Task statement: When you reach the line containing "Task: Click the +" in the records below, set it down exactly, together with every later line through the end, but not the pictures.

[Source data]
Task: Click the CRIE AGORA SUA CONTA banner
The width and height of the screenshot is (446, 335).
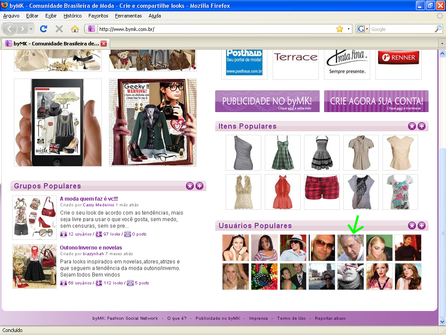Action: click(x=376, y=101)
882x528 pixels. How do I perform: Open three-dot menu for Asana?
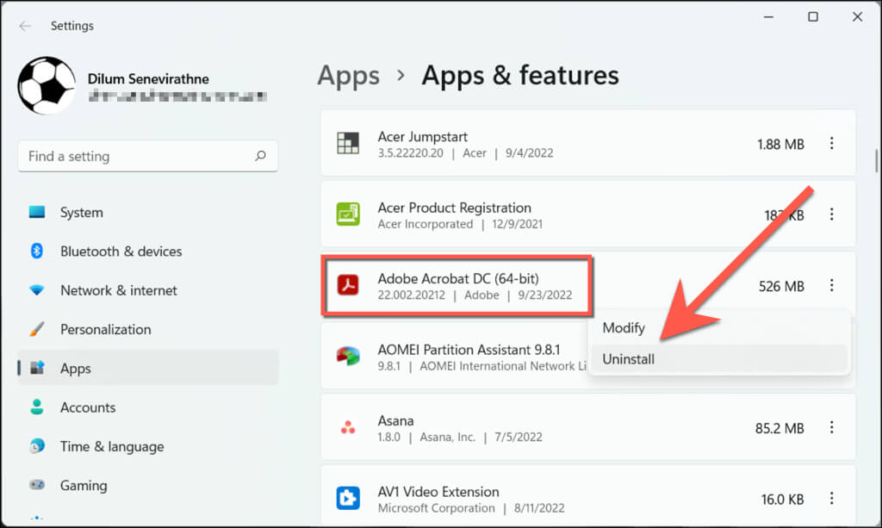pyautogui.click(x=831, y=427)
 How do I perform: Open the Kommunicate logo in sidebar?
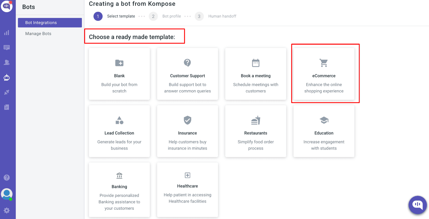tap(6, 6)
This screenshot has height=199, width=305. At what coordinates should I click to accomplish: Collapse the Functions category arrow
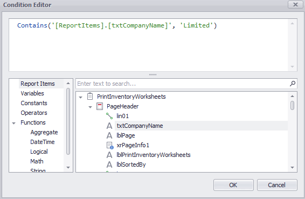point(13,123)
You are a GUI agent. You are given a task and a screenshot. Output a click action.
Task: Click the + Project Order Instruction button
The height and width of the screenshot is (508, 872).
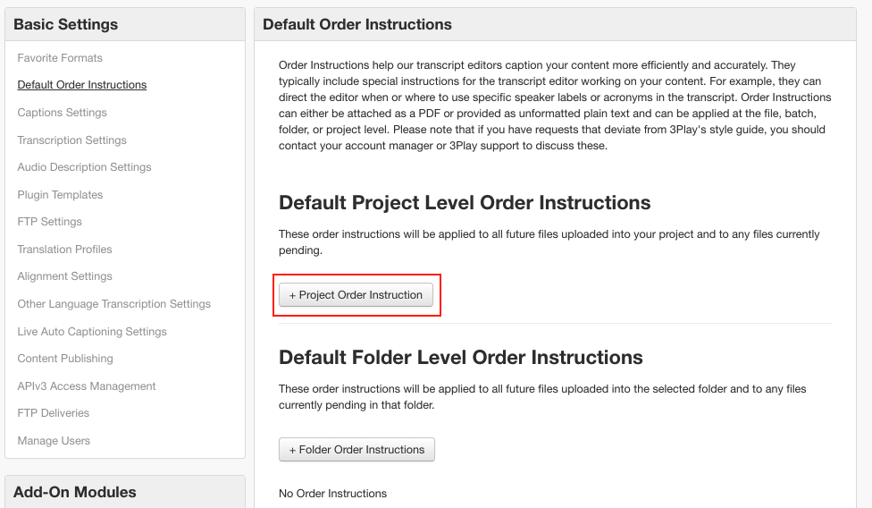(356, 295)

Response below:
Task: Click the + Project Order Instruction button
The height and width of the screenshot is (508, 872).
(356, 295)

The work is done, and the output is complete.